Onboarding & Contributor Tutorials

Last updated: 2026-04-08

This page is the starting point for new contributors. Work through the checklist below in order, then use the task-specific tutorials to make your first meaningful change.


New Contributor Checklist


Tutorial 1 — Run the Test Suite

Before making any change, verify that the existing tests pass.

cd api
pytest

To run a focused subset (faster):

pytest tests/i18n/ tests/agents/ -v

Expected output: all tests pass. If any fail, check the Testing Guide for the fixture setup requirements (SQLite in-memory DB, GOOGLE_API_KEY dummy value).


Tutorial 2 — Add or Update a Translation

All user-facing strings live in api/i18n/ as YAML files. No Python changes are needed.

2a — Add a context question

Context questions are in api/i18n/context_questions/<LANG>.yaml. Each file has a teenager and a parent section.

Example — adding a new question to FR.yaml:

# api/i18n/context_questions/FR.yaml
teenager:
  # … existing questions …
  platform:                          # new question key
    question: Sur quelle plateforme cela s'est-il passé ?
    dropdown_options:
      - value: instagram
        label: 📸 Instagram
      - value: tiktok
        label: 🎵 TikTok
      - value: other
        label: ❓ Autre
parent:
  platform:
    question: Sur quelle plateforme l'incident a-t-il eu lieu ?
    dropdown_options:
      - value: instagram
        label: 📸 Instagram
      - value: tiktok
        label: 🎵 TikTok
      - value: other
        label: ❓ Autre

Repeat the same key in every language file (EN.yaml, ES.yaml, IT.yaml, DE.yaml, PT.yaml). The i18n manager will fall back to French if a translation is missing, but a complete set is expected.

Verify with:

cd api && pytest tests/i18n/ -v

2b — Update a system prompt

System prompts live in api/i18n/prompts/<LANG>/ as YAML files named after the node (e.g., give_advice.yaml). Edit the relevant file directly — no Python restart is needed in development because prompts are reloaded from disk on each invocation (the two-layer cache is warm but the underlying files are always consulted for cold starts after a restart).

2c — Add a new language

  1. Create api/i18n/context_questions/XX.yaml (copy FR.yaml as a template).
  2. Create api/i18n/ui_messages/XX.yaml.
  3. Create api/i18n/prompts/XX/ and add one YAML file per node (copy and translate the FR versions).
  4. Create api/i18n/prompt_snippets/XX.yaml.
  5. Create api/i18n/tools/XX.yaml.
  6. Add "XX" to I18nSettings.supported_languages in api/config.py.
  7. Add the language to frontend/src/utils/i18n.ts.
  8. Run pytest tests/i18n/ — the placeholder and completeness tests will catch missing keys.

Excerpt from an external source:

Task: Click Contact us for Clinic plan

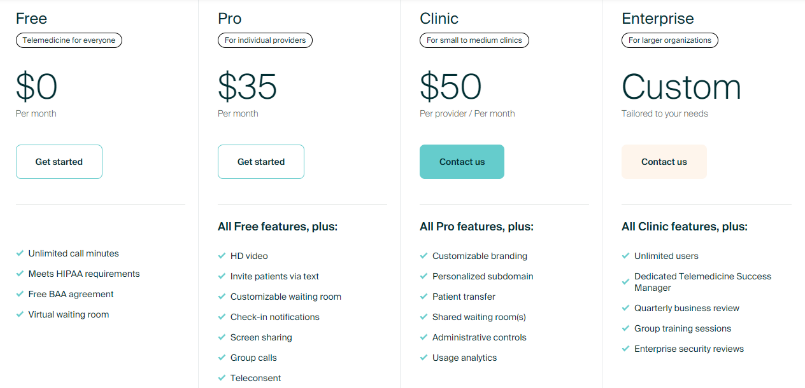Action: click(462, 162)
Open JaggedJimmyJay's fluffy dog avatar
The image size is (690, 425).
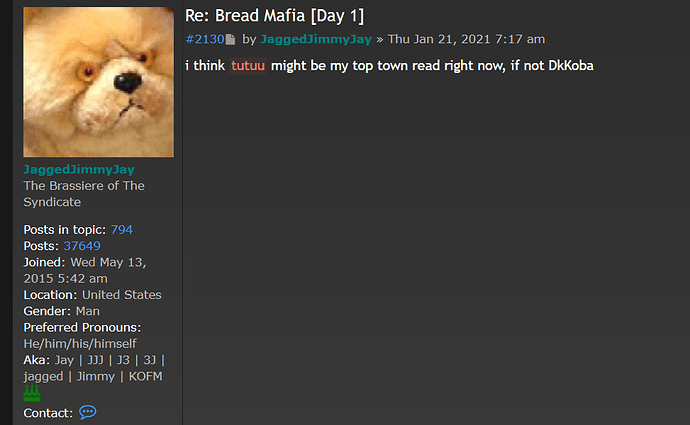tap(99, 82)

The api/i18n/autotranslate/ tooling can produce a first draft automatically from French using the Gemini translation model.


Tutorial 3 — Node Prompt Management

This tutorial covers the full lifecycle of a node’s prompt: understanding the manifest format, modifying an existing prompt, adding new injected content, and creating a brand-new node.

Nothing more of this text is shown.